Monitors can be divided according to their working principles:
1. CRT, cathode ray tube monitor. The cathode ray tube mainly consists of five parts: electron gun, deflection coil, shadow mask, phosphor layer and glass shell. CRT flat-screen monitors have the advantages of large viewing angles, no dead pixels, high color reproduction, uniform chromaticity, adjustable multi-resolution modes, and extremely short response time.
2. LCD, liquid crystal display. The working principle is that there are many liquid crystal particles inside the display, which are regularly arranged in a certain shape, and each side of them has a different color. It can be restored to any other color. When the monitor receives the display data from the computer, it will control each liquid crystal particle to rotate to a different color surface to combine into different colors and images.
3. LED, light-emitting diode display. It is a display screen that displays various information such as text, graphics, images, animations, quotes, videos, and video signals by controlling semiconductor light-emitting diodes.
4. 3D, 3D display. Using the "parallax barrier", the two eyes receive different images respectively to create a three-dimensional effect. The flat panel display provides two sets of images with different phases to form a three-dimensional image.

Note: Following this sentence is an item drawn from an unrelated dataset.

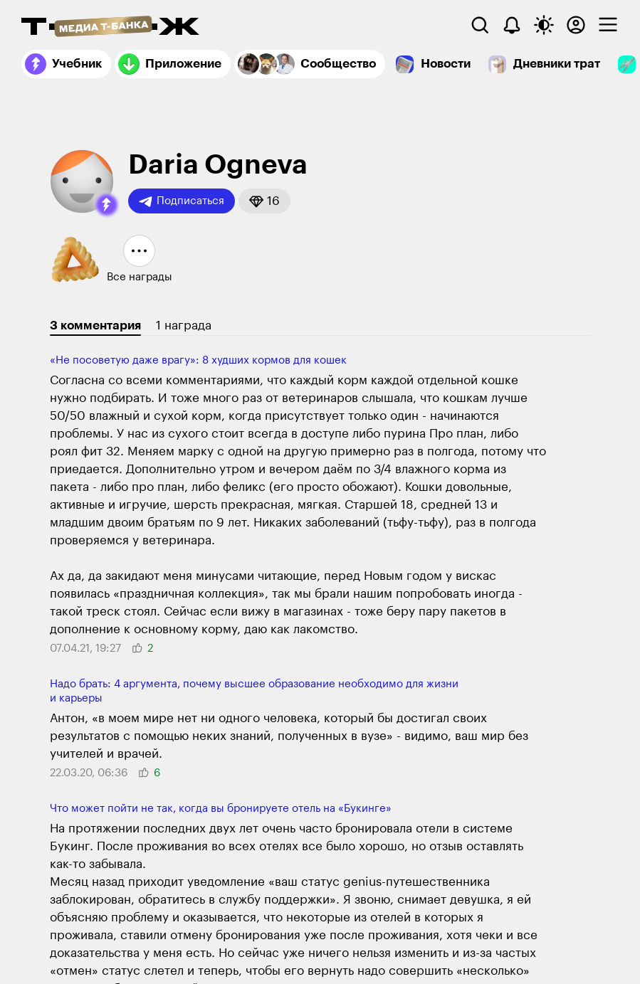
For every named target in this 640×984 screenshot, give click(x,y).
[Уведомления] (512, 25)
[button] (107, 205)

5. PDP, plasma display. The imaging principle of plasma display technology is to arrange thousands of small sealed low-pressure gas chambers on the display screen, which are excited by current to emit ultraviolet light invisible to the naked eye, and then the ultraviolet light hits the red and green colors on the glass behind it. The three-color phosphors, blue and blue, emit visible light that can be seen by the naked eye to form images.
Extended information:
The first operational LCD was based on Dynamic Scattering Mode (DSM), which was developed by a team led by George Hellman at RCA. . Hellman founded Optel, a company that developed a series of LCDs based on this technology. ?
In 1969, James Ferguson discovered the rotating nematic field effect of liquid crystal at Kent State University in Ohio, USA, and registered the same patent in the United States in February 1971. In 1971, his company (ILIXCO) produced the first LCD based on this feature, replacing the inferior DSM-type LCD.